Mercadolibre’s IPO, eBay, Argentina and the Internet Auction Market

Mercadolibre

Mercadolibre is the Latin American eBay. It went public last Friday on the Nasdaq (Ticker: MELI) and the stock increased 58%. Its path to IPO is interesting.

While I was working at Aucland, a McKinsey friend of mine introduced me to a Latin American team of smart, passionate people looking to do something on the Internet. We decided to partner to conquer online auctions in Latin America. Deremate was born.

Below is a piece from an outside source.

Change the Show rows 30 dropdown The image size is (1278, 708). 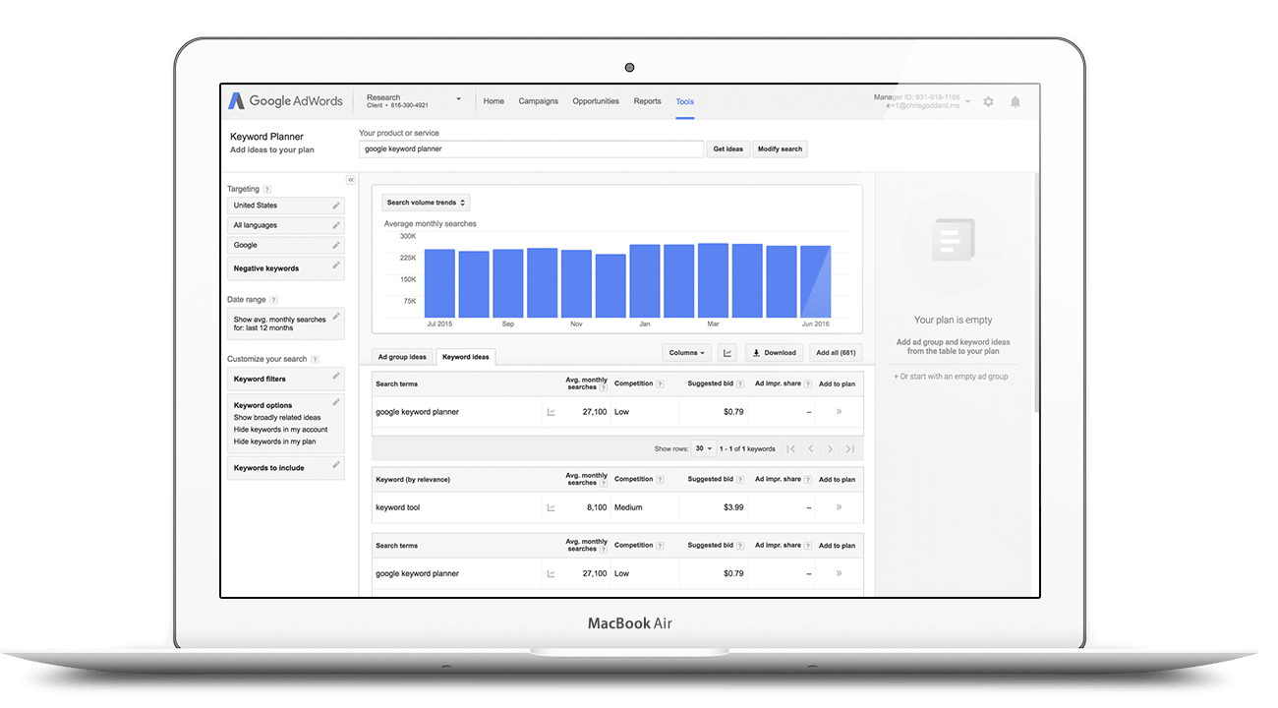point(703,448)
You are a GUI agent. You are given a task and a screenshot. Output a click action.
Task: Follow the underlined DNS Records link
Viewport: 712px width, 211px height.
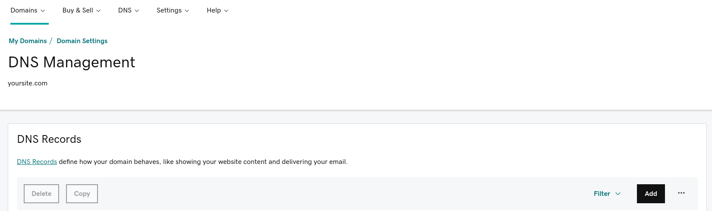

As an aside, Alec Oxenford, my co-conspirator in OLX, was the heart and brains of the project and led Deremate from inception to its sale in November 2005. He is a witty, intelligent, worldly Argentine who spent his formative years at BCG and HBS.

Numerous companies launched at the same time to go after the Latin American online auction market, including Mercadolibre. As the best managed and funded companies, Mercadolibre and Deremate largely split the auction market in Latin America, except in Brazil where Mercadolibre was the clear leader. Interestingly enough, when eBay bought iBazar, Aucland’s largest competitor in Europe, they sold the Brazilian entity to Mercadolibre in exchange for a 20% stake in the company. It’s that transaction that made Mercadolibre so dominant in Brazil – arguably a transaction eBay should not have done given the value it created for Mercadolibre.

The Internet auction market is usually a winner take all business. If you are selling a unique good, you can only sell it on one site given the obligation to sell to the winning bidder if only to avoid a negative rating. Rapidly sellers flock to the site with the most buyers and vice versa. In Latin America, Deremate and Mercadolibre could not tilt the balance enough to become the clear leader. They exhausted their teams, venture capital money and limited their potential by competing on price.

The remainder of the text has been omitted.